Czy możliwe jest skuteczne wyleczenie nerwicy?
Dzień dobry,
Mam 36 lat i od 10 lat, z przerwami, cierpię na zaburzenia lękowe. Brałam 2 różne leki z grupy SSRI, ale za każdym razem po odstawieniu tabletek objawy wracały. Dwa razy uczęszczałam też na terapię u dwóch różnych psychoterapeutów. Każda z terapii opierała się na dwóch różnych podejściach i trwała 3 i 2 lata. Objawów lękowych nie odczuwałam będąc w dwóch ciążach, w których trakcie nie brałam leków. Jednak po 8 miesiącach po zakończeniu pierwszej ciąży, i po 2 miesiącach po zakończeniu drugiej ciąży objawy wracały, szczególnie nasilone po ostatniej ciąży. Aktualnie również odczuwam szereg objawów, takich jak ucisk w klatce piersiowej, arytmia, uczucie niepokoju, lęku, uczucie, że coś mi zagraża że coś się stanie, że zaraz umrę itp. W moim życiu nie dzieje się nic złego czy stresującego, ale ja przez te objawy nie jestem w stanie normalnie funkcjonować, jestem wiecznie zmęczona, nerwowa. Czy jest jakaś nadzieja na uwolnienie się od nerwicy bez brania leków czy muszę się pogodzić z tym, że tak po prostu mam, i że mój mózg tak funkcjonujei tyle? Myślałam też o wpływie hormonów, bo przecież w ciążach wszystko było ok.
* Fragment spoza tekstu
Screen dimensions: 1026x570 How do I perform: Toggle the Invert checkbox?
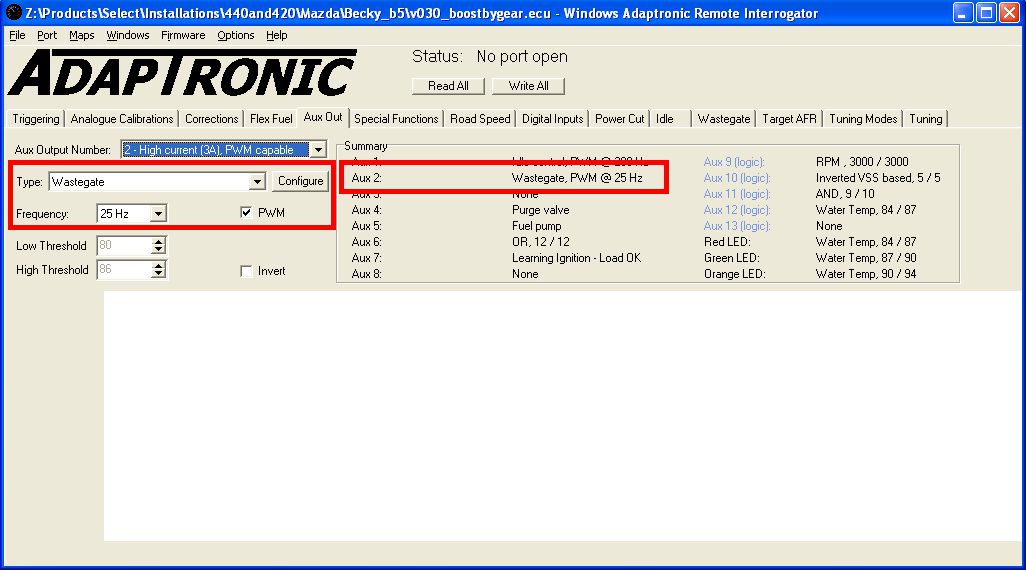(247, 271)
Czy możliwe jest, że to hormony powodują u mnie takie objawy? Dodam, że podstawowe badania z krwi, EKG, echo serca, tarczyca, wątroba, nerki są w porządku. Od pół roku leczę się tylko na nadciśnienie (rozkurczowe zawsze powyżej normy, nawet do 105 przed leczeniem, skurczowe w normie). Proszę o radę, bo ja już tracę nadzieję na normalne życie bez nerwicy. Z góry dziękuję za odpowiedź. Pozdrawiam.